● What the task asks
Write the next part of the passage on init systems and systemd, picking up after its final sentence.

● Document text
* * *

My point is, even right now with sysvinit (and aix doesn't use it afair), i have to adapt a init script to every single unix/linux distribution i want to use my software on. At least, if i want to comply with that system's best practice.

With systemd and other init replacements, it's likely a few lines of config file i have to rewrite. Its much less effort to ship or adapt to a few of these than have a init script that works everywhere.

About other unixes: calm down, this is some process that supervises other processes, this is in no way comparable to making libc incompatible. I assume we're talking about servers here that run off the shelf distributions. For (virtual) appliances and embedded devices / firmware everyone will roll their own images with whatever init they're happy with. We don't have any influence on what commercial vendors do. If AIX feels like an 80s system (i know it's modern and powerful at the core) that's IBMs decision, but i don't hear any complaints that Linux distributions don't ship ksh in vi mode as /bin/sh anymore.

So, in this particular market and with the problem at hand, i don't see how and why Linux should wait for the sysvinit replacement that is able to make everyone happy and will magically be adopted by everyone.

And if some day illumos will succeed Linux, I'm sure people will manage to port their 10 lines of service config over.

* * *

● Material provided
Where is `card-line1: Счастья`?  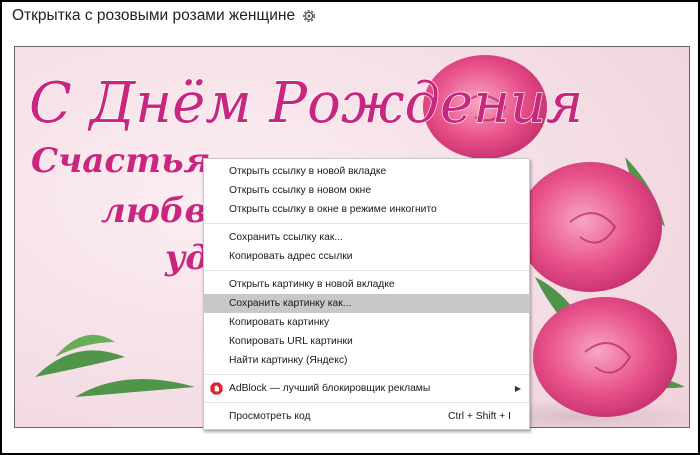 card-line1: Счастья is located at coordinates (121, 161).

* * *

● Written answer
> [And] if some day illumos will succeed Linux, I'm sure people will manage to port their 10 lines of service config over.

It is not ten lines of service config being hard, though, it is grokking a new, ad hoc tech, which is necessary to get the most out of it. I have not a rage against systemd in itself; it is too low level for me to care about, process management that is, yet I'd support, to the last drop of my blood, a standard to cover initialisation. If I have to write an init script/config/whatever one day, I'd rather use a standard format that I can get to work on any system, than an ad hoc, OS-specific technology that I have to re-learn every time I switch operating systems.

You seem to overlook the importance of a process hat supervises other processes. I reckon that it should be so stable, one shouldn't notice it. That is possible if and only if the thing is tested and implemented according to a standard throughout long times.